Open AccessEndoscopic diagnosis and management of type I neuroendocrine tumors
Author(s) -
Yuichi Sato
Publication year - 2015
Publication title -
world journal of gastrointestinal endoscopy
Language(s) - English
Resource type - Journals
ISSN - 1948-5190
DOI - 10.4253/wjge.v7.i4.346
Subject(s) - submucosa , medicine , neuroendocrine tumors , endoscopy , endoscopic treatment , endoscopic mucosal resection , atrophic gastritis , endoscopic submucosal dissection , hyperplasia , narrow band imaging , gastroenterology , radiology , helicobacter pylori , gastritis
Type I gastric neuroendocrine tumors (TI-GNETs) are related to chronic atrophic gastritis with hypergastrinemia and enterochromaffin-like cell hyperplasia.
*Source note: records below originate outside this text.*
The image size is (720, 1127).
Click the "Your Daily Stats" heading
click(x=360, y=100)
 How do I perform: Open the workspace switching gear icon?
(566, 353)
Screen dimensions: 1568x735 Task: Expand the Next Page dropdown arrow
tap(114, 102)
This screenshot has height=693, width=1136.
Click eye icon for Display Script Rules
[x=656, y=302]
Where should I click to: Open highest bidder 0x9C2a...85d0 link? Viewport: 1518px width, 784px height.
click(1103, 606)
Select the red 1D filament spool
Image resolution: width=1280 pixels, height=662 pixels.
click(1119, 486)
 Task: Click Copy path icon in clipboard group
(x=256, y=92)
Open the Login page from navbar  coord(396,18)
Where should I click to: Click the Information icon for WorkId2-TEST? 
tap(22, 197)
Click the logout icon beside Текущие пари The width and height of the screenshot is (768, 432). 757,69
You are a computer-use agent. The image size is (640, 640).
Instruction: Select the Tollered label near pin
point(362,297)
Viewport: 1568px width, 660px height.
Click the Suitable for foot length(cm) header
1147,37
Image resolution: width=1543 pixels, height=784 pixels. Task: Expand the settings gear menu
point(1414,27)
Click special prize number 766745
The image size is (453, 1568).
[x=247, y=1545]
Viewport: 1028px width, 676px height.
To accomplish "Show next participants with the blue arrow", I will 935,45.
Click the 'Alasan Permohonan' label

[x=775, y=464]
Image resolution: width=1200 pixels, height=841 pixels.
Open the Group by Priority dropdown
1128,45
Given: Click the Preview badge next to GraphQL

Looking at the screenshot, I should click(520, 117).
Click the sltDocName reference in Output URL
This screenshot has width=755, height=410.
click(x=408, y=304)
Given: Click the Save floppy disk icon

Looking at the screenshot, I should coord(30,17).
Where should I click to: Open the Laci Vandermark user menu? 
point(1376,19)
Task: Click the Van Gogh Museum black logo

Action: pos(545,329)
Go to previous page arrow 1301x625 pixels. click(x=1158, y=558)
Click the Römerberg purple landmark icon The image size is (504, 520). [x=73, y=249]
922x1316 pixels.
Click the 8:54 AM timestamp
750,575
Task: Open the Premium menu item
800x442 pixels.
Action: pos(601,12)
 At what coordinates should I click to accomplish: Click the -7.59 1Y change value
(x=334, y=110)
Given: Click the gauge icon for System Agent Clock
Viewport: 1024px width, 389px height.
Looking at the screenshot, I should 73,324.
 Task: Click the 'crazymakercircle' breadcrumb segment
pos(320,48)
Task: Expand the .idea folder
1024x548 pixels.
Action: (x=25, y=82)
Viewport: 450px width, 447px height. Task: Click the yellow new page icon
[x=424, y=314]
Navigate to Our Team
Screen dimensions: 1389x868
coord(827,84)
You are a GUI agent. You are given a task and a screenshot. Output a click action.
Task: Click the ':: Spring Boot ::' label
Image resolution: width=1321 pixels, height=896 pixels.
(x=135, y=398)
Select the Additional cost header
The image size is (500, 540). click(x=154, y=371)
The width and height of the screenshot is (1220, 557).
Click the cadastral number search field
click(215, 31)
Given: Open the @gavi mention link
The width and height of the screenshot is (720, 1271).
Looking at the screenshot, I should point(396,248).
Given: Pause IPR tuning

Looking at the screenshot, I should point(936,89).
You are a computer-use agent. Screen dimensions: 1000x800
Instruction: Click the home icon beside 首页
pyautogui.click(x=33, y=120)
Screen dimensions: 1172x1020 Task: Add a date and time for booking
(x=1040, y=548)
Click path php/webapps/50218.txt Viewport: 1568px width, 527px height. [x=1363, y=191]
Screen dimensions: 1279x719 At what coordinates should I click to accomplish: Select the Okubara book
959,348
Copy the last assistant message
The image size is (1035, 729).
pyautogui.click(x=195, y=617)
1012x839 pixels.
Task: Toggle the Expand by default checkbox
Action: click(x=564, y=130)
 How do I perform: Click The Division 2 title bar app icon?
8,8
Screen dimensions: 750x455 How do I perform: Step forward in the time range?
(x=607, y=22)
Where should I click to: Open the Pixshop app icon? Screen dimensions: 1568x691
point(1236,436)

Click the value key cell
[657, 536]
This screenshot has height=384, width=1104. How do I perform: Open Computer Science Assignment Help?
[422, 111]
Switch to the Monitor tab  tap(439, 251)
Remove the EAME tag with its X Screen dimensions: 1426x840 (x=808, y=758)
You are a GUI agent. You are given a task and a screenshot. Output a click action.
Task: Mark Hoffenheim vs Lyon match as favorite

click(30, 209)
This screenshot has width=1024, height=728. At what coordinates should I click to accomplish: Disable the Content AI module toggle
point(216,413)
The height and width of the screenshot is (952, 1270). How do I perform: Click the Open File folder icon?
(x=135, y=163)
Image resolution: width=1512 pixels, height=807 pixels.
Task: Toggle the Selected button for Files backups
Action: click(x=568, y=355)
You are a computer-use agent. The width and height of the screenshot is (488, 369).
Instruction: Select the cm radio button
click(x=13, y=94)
The incidence of TI-GNETs has significantly increased, with the great majority being TI-GNETs. TI-GNETs present as small (< 10 mm) and multiple lesions endoscopically and are generally limited to the mucosa or submucosa. Narrow band imaging and high resolution magnification endoscopy may be helpful for the endoscopic diagnosis of TI-GNETs. TI-GNETs are usually histologically classified by World Health Organization criteria as G1 tumors. Therefore, TI-GNETs tend to display nearly benign behavior with a low risk of progression or metastasis. Several treatment options are currently available for these tumors, including surgical resection, endoscopic resection, and endoscopic surveillance. However, debate persists about the best management technique for TI-GNETs.